On March 22, 2001 LIFE Bank, F.S.B. (the "Bank"'), a wholly owned subsidiary of
LIFE Financial Corporation (the "Company"), stipulated to the issuance of a
Prompt Corrective Action Directive (the "PCA Directive") by the Office of Thrift
Supervision (the "OTS"). On March 20, 2001, NASDAQ notified the Company that the
Company's common stock has failed to maintain a minimum market value of public
float of $5,000,000 over the last 30 consecutive trading days. The Company also
announced the restatement of its results of operations for the quarter and year
ended December 31, 2000.

The PCA Directive requires the Bank to raise sufficient capital to achieve total
risk-based capital of 8.0%; Tier 1 risk-based capital of 4.0%; and a leverage
ratio of 4.0% by June 30, 2001 or to be recapitalized by merging or being
acquired prior to September 30, 2001 among other things.
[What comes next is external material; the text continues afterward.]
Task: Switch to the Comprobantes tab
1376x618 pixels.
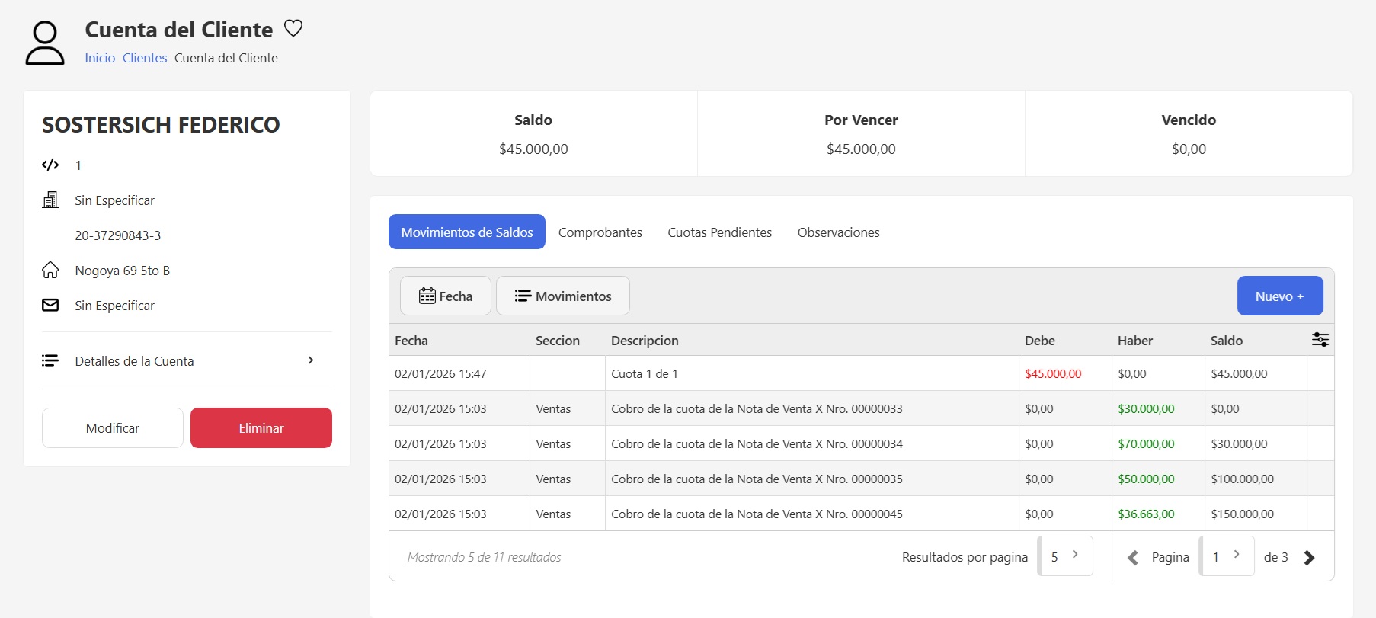Action: pyautogui.click(x=600, y=232)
In addition, the Bank
is subject to other prompt corrective action provisions including limitations on
capital distributions, restrictions on the payment of management fees, asset
growth, acquisitions, branching, and new lines of business, senior executive
officers' compensation, and on other activities. The Bank must also restrict the
rates the Bank pays on deposits to the prevailing rates of interest on deposits
of comparable amounts and maturities in the region where the Bank is located.
The Bank is prohibited from entering into any material transaction other than in
the normal course of business without the prior consent of the OTS.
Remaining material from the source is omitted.